Transylvania, Rumania
April 2017
"Ngh… ahh… shh… ahh…"
Napasnya menderu bersamaan dengan ritme geraknya, keringat mengucur deras membasahi kedua tubuh mereka.
Ia terus menggerakkan tubuhnya, membuat miliknya semakin dalam menerobos masuk pada inti tubuhnya.
Wanita itu mengalungkan tangannya di tengkuk pria di hadapannya. Setiap ******* terus terdengar menginterupsi seisi ruangan gelap yang kini hanya di tempati oleh mereka berdua.
Pria itu terus bergerak, kali ini mempercepat laju geraknya membuat ******* wanita itu semakin keras. Ia menurunkan sedikit tubuhnya, mendekatkan bibirnya dan melu**t bibir sensual wanita yang menjadi lawan mainnya. Semakin rakus penuh nafsu, tak lama ia melepaskan pagutannya. Memfokuskan diri, menjamah tubuh wanita itu.
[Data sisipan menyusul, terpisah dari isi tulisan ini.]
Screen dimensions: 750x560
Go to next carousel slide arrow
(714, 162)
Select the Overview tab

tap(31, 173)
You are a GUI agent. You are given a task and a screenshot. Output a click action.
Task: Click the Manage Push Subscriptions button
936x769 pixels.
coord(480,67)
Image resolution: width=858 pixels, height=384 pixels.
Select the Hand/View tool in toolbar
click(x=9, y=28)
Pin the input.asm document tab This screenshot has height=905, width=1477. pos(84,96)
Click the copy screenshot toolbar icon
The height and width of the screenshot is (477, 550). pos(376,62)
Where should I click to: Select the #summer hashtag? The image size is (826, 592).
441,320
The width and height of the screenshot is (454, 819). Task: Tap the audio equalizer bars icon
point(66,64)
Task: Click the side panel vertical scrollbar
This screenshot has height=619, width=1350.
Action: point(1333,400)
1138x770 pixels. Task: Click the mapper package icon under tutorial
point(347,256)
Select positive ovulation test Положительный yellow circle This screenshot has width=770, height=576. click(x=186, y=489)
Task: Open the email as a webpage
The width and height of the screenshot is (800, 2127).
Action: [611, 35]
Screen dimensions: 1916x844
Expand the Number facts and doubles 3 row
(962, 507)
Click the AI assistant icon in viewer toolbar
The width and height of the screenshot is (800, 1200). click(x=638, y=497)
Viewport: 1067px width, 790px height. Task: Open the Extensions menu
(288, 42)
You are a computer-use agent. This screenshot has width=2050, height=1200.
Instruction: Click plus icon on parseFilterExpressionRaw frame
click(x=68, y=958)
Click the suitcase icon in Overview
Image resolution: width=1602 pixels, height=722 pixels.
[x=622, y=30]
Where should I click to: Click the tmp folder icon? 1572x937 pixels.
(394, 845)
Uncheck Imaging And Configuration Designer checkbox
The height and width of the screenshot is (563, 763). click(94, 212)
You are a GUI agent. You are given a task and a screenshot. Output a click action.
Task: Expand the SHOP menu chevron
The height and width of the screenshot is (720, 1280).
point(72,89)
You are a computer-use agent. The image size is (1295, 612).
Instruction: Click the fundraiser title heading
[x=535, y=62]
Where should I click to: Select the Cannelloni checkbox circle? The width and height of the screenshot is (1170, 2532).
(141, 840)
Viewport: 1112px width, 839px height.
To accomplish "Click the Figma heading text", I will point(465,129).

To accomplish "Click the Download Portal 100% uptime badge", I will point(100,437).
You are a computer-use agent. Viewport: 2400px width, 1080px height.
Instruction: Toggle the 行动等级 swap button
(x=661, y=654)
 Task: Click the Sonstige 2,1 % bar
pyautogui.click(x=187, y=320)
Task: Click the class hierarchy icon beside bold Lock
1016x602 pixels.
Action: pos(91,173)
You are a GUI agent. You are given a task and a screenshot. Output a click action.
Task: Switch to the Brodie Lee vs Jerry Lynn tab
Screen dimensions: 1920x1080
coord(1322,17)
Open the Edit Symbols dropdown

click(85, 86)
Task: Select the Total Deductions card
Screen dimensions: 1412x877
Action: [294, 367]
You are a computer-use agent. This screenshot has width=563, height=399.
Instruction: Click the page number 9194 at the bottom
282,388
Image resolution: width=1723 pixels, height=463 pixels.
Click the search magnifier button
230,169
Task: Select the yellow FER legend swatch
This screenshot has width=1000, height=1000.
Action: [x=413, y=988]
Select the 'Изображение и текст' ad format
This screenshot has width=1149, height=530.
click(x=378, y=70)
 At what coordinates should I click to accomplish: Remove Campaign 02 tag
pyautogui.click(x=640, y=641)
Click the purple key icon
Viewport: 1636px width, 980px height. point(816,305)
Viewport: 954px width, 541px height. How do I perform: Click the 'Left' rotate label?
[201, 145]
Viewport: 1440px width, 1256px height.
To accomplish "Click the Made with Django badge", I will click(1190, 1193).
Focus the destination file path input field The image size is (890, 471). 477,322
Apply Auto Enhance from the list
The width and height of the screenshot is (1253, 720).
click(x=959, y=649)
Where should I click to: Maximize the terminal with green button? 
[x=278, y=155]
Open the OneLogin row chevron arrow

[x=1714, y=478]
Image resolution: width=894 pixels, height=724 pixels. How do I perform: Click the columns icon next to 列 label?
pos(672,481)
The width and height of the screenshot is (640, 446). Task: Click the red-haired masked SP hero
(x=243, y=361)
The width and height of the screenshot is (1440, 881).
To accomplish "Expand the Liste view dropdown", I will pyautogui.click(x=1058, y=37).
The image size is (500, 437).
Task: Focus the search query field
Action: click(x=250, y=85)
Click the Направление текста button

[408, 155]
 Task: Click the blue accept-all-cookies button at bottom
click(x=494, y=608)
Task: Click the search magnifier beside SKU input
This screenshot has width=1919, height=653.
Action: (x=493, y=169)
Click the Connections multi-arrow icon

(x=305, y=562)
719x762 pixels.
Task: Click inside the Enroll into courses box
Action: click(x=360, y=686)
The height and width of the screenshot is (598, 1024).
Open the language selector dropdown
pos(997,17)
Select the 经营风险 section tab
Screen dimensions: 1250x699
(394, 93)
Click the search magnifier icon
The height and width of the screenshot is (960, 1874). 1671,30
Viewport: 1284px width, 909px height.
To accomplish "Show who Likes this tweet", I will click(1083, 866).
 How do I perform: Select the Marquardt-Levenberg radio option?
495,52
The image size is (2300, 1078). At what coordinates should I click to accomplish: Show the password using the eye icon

Mempercepat ritme geraknya, semakin cepat hingga pelepasannya tiba dan menumpahkan seluruh cairan putih itu dalam inti tubuh wanita itu.
Ia menahan posisinya sejenak sebelum akhirnya melepaskan diri darinya dan menjatuhkan dirinya tepat di samping wanita itu. Napasnya masih menderu, keringatnya lebih banyak berkeluaran membuat seluruh tubuhnya lengket.
"K-kau… hahh… adalah… lawan yang sepadan." Pria itu berucap lirih seraya berusaha mengatur napasnya, ia melirik sekilas pada wanita cantik yang tampak sama-sama berusaha mengatur napasnya.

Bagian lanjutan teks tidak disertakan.